§ Problem statement
Can you copy the data below word for word, from the line containing "The image size is (1280, 720)." through the end of the data, including both ends?

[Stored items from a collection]
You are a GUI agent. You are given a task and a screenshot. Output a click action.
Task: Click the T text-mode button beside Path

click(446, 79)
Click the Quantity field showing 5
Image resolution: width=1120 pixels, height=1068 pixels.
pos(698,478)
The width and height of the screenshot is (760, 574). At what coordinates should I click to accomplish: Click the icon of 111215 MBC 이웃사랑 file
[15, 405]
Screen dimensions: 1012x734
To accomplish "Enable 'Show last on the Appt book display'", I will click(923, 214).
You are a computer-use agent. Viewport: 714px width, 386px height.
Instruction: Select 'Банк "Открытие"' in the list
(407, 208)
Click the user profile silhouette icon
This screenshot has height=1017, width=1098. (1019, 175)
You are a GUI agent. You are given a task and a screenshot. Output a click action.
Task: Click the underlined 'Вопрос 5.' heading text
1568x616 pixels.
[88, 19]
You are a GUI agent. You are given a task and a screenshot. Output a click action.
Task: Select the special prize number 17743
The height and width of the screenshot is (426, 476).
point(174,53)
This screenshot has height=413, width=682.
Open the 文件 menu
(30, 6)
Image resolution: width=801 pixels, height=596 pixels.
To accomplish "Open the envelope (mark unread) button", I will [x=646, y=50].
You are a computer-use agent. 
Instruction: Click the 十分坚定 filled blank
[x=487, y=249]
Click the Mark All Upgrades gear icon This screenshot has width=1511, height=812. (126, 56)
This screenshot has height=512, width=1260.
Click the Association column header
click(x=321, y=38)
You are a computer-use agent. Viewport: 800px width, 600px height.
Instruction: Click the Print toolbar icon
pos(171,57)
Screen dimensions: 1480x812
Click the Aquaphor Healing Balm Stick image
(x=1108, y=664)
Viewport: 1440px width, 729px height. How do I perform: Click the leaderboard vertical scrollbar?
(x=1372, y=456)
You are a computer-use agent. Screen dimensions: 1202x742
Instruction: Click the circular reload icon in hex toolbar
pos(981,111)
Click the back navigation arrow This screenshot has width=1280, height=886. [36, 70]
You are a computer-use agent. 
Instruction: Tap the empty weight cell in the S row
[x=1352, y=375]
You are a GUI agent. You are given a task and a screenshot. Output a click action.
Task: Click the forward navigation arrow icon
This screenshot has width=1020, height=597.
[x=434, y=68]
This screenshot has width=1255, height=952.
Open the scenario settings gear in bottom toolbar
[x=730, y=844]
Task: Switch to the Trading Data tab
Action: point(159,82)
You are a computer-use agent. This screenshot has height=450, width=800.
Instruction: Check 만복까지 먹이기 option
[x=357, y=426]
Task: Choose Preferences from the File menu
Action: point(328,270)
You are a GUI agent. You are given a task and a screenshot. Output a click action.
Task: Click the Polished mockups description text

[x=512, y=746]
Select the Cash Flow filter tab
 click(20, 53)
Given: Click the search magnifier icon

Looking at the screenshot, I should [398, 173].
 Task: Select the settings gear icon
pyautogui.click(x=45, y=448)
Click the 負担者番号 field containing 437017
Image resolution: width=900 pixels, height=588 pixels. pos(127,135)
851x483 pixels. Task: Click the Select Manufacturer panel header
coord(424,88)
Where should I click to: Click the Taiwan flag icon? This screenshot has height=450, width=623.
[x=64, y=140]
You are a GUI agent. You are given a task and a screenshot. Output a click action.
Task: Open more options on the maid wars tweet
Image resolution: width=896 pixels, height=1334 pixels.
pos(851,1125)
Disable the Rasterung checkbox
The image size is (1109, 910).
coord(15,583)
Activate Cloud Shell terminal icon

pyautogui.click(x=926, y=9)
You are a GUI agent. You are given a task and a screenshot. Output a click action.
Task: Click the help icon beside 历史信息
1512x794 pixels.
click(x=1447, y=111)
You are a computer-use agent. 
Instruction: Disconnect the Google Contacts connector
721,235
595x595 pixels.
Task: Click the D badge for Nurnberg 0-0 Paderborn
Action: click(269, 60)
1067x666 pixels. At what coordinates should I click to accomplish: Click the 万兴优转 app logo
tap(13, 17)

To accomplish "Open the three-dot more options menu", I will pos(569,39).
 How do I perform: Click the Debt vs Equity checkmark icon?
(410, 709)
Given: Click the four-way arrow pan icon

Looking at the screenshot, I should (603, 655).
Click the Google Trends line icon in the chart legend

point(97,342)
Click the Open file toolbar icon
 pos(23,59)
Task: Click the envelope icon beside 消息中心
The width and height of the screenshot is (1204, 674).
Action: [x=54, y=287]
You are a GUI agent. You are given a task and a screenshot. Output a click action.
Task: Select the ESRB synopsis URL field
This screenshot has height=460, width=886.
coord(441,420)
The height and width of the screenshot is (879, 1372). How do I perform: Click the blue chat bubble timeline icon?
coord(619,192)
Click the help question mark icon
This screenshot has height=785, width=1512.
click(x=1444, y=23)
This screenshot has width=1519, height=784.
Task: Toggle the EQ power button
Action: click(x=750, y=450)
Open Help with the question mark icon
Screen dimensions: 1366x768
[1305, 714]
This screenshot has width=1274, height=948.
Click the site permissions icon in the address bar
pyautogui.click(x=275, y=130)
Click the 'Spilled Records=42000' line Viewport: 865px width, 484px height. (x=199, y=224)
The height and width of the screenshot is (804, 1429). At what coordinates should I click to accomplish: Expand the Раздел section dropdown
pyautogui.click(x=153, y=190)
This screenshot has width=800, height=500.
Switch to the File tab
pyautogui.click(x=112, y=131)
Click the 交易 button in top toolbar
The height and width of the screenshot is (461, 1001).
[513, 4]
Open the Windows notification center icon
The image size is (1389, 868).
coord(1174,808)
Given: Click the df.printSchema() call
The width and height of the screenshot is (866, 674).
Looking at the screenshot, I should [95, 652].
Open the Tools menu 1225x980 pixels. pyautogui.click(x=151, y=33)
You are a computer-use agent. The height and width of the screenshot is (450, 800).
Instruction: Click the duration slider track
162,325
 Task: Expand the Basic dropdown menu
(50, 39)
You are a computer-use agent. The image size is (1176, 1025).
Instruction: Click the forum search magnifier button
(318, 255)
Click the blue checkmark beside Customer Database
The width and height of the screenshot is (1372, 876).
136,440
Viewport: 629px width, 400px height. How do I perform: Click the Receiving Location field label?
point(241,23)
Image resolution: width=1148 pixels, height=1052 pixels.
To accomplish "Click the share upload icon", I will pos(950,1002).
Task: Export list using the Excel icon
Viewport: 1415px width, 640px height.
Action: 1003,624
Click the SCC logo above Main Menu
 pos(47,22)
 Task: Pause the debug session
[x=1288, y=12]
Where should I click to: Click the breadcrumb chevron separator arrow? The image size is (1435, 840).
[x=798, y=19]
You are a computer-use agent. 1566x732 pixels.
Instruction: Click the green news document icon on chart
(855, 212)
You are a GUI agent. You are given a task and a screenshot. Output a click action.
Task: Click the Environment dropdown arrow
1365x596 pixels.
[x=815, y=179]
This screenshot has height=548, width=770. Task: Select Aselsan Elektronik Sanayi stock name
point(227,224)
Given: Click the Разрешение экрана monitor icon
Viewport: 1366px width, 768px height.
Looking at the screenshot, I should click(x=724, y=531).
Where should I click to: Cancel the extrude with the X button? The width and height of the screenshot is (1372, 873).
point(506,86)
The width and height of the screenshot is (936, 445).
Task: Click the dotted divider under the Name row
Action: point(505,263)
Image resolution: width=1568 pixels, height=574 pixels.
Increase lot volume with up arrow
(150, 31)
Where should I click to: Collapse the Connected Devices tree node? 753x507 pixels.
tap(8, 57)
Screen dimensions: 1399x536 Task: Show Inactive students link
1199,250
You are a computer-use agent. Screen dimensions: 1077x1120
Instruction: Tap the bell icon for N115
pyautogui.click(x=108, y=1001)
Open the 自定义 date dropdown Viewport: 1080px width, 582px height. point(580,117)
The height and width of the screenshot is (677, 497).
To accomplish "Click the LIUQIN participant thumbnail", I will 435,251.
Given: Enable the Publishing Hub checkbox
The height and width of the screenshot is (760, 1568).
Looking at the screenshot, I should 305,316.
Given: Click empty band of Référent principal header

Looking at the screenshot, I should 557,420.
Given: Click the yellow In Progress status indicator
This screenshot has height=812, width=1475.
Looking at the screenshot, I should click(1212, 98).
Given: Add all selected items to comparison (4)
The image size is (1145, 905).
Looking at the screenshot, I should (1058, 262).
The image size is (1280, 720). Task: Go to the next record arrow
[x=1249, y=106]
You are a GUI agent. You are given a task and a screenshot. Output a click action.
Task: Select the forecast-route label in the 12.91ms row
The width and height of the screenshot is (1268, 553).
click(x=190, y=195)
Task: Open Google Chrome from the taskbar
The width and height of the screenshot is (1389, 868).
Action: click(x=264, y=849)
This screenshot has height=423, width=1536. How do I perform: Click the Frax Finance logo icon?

§ Exercise result
The image size is (1280, 720). Task: Go to the next record arrow
[x=1249, y=106]
You are a GUI agent. You are given a task and a screenshot. Output a click action.
Task: Select the forecast-route label in the 12.91ms row
The width and height of the screenshot is (1268, 553).
click(x=190, y=195)
Task: Open Google Chrome from the taskbar
The width and height of the screenshot is (1389, 868).
Action: click(x=264, y=849)
This screenshot has height=423, width=1536. How do I perform: Click the Frax Finance logo icon?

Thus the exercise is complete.